Mariusz Malinowski i Artur Andrzejuk
Jednak w podsumowaniu prelegent zauważył, że młodzież czyta dzisiaj inną
literaturę. Nikt już nie sięga po książki Manna czy Joyce’a, co świadczy
o coraz mniejszym związku z tradycją. Zmieniło się również pojęcie
osoby, które dzisiaj szalenie trudno jest określić. Natomiast pan prof.

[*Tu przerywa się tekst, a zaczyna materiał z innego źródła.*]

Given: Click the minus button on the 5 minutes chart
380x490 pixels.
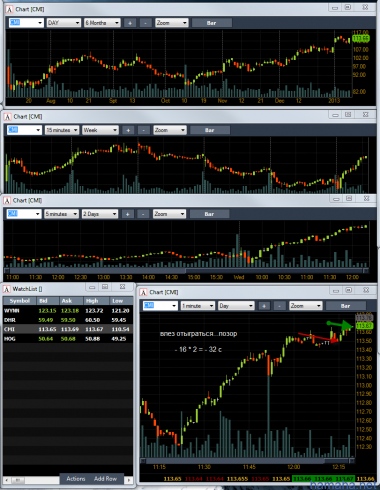Looking at the screenshot, I should 143,214.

Maciejczak podkreślił, że o takie elementy, jak współodczuwanie,
współbycie, wrażliwość trzeba dbać ze zdwojoną siłą. Ponadto należy
czytać literaturę, która pozwoli nam sięgać do tradycji, ponieważ to,
według pana profesora, daje nam szczęście. Tym, co pozwala nam ułożyć te
wszystkie elementy w jedną całość, co pozwala również nam jako
społeczeństwu oraz jako poszczególnym jednostkom być całością, jest
filozofia. Tym akcentem wskazania na ważność filozofii w życiu człowieka
zakończyło się pierwsze spotkanie drugiej edycji Paneli Otwartych Debat.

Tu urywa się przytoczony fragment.